(Word and item position data)
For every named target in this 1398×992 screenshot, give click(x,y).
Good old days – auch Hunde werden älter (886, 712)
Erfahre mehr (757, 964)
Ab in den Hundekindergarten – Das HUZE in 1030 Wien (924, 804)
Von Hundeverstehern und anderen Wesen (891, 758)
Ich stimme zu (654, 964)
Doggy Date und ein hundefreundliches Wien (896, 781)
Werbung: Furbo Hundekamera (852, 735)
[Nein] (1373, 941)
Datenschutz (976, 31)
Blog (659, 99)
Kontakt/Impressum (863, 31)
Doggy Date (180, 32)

* * *

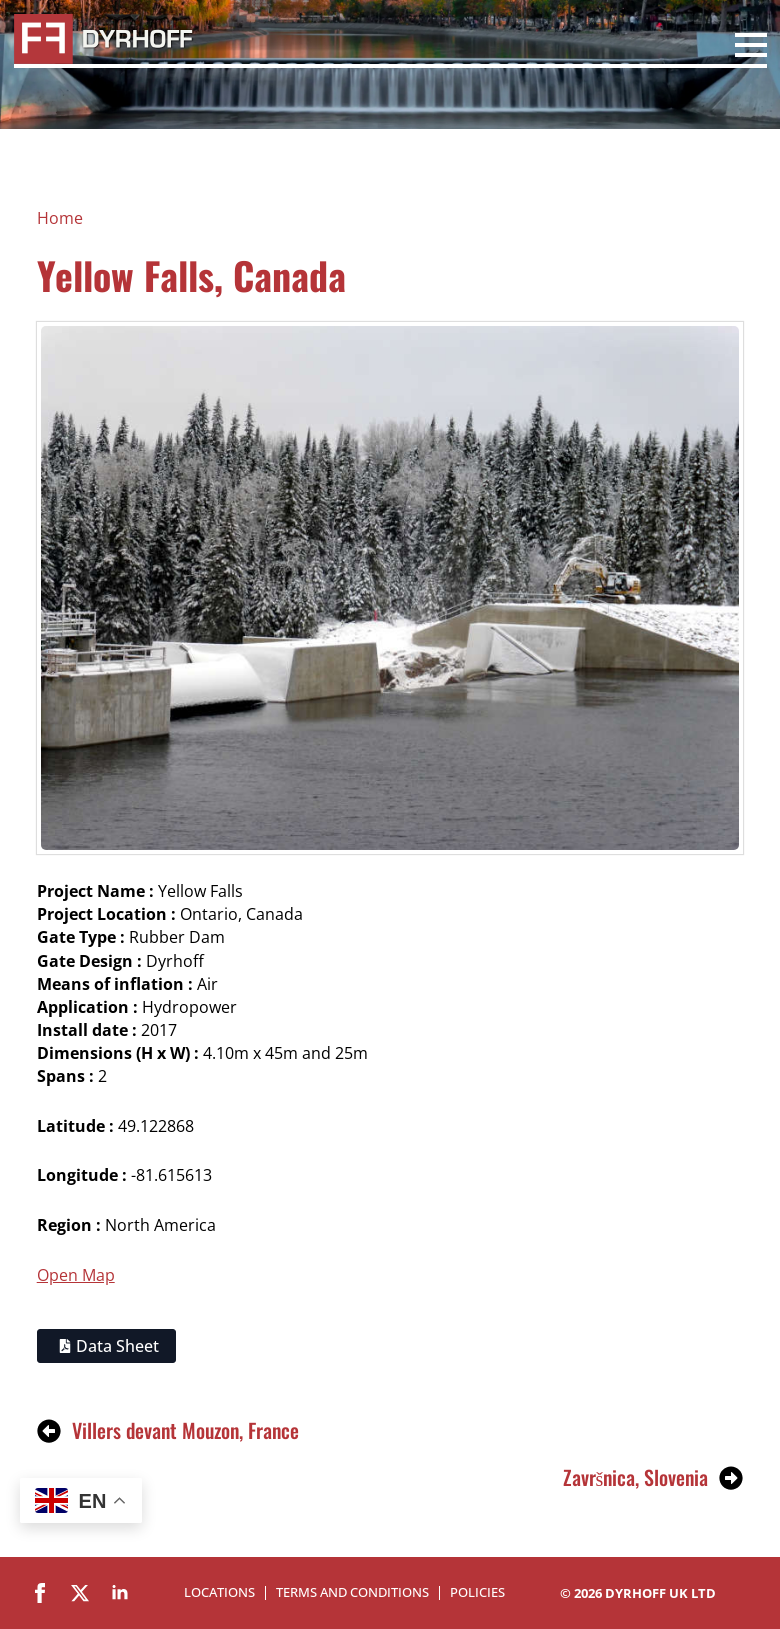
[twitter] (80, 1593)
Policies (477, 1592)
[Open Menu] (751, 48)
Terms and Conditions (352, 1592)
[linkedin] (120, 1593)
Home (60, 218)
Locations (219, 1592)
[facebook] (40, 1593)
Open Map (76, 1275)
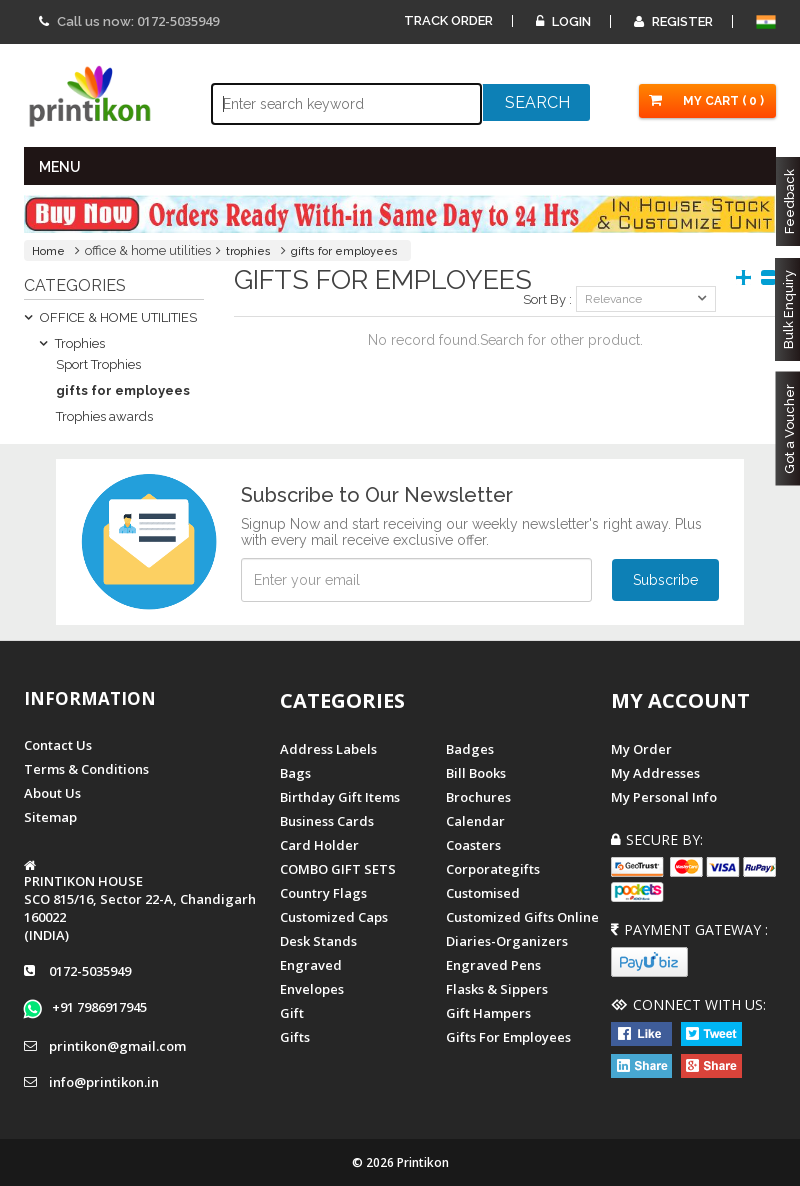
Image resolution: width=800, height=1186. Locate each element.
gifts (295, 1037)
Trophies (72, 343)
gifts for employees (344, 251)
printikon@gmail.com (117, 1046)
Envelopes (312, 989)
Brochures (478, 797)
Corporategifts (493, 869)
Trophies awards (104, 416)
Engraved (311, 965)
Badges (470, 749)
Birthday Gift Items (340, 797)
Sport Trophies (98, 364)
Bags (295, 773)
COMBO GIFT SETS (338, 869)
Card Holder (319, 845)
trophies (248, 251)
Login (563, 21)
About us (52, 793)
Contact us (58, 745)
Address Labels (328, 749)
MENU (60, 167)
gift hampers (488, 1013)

...

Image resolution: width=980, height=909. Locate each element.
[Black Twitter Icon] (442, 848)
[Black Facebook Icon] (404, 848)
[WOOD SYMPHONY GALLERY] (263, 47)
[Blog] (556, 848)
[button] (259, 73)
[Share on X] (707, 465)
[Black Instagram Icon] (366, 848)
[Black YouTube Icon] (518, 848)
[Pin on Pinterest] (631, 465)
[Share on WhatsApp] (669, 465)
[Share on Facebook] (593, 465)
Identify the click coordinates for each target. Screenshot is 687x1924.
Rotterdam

▶ **Problem details**
Quote the stretch of the material above from the line containing "For every named" through the line containing "Kontakt/Impressum (863, 31)", reproducing each line verbatim.

▶ **Response to this task**
For every named target in this 1398×992 screenshot, give click(x,y).
Good old days – auch Hunde werden älter (886, 712)
Erfahre mehr (757, 964)
Ab in den Hundekindergarten – Das HUZE in 1030 Wien (924, 804)
Von Hundeverstehern und anderen Wesen (891, 758)
Ich stimme zu (654, 964)
Doggy Date und ein hundefreundliches Wien (896, 781)
Werbung: Furbo Hundekamera (852, 735)
[Nein] (1373, 941)
Datenschutz (976, 31)
Blog (659, 99)
Kontakt/Impressum (863, 31)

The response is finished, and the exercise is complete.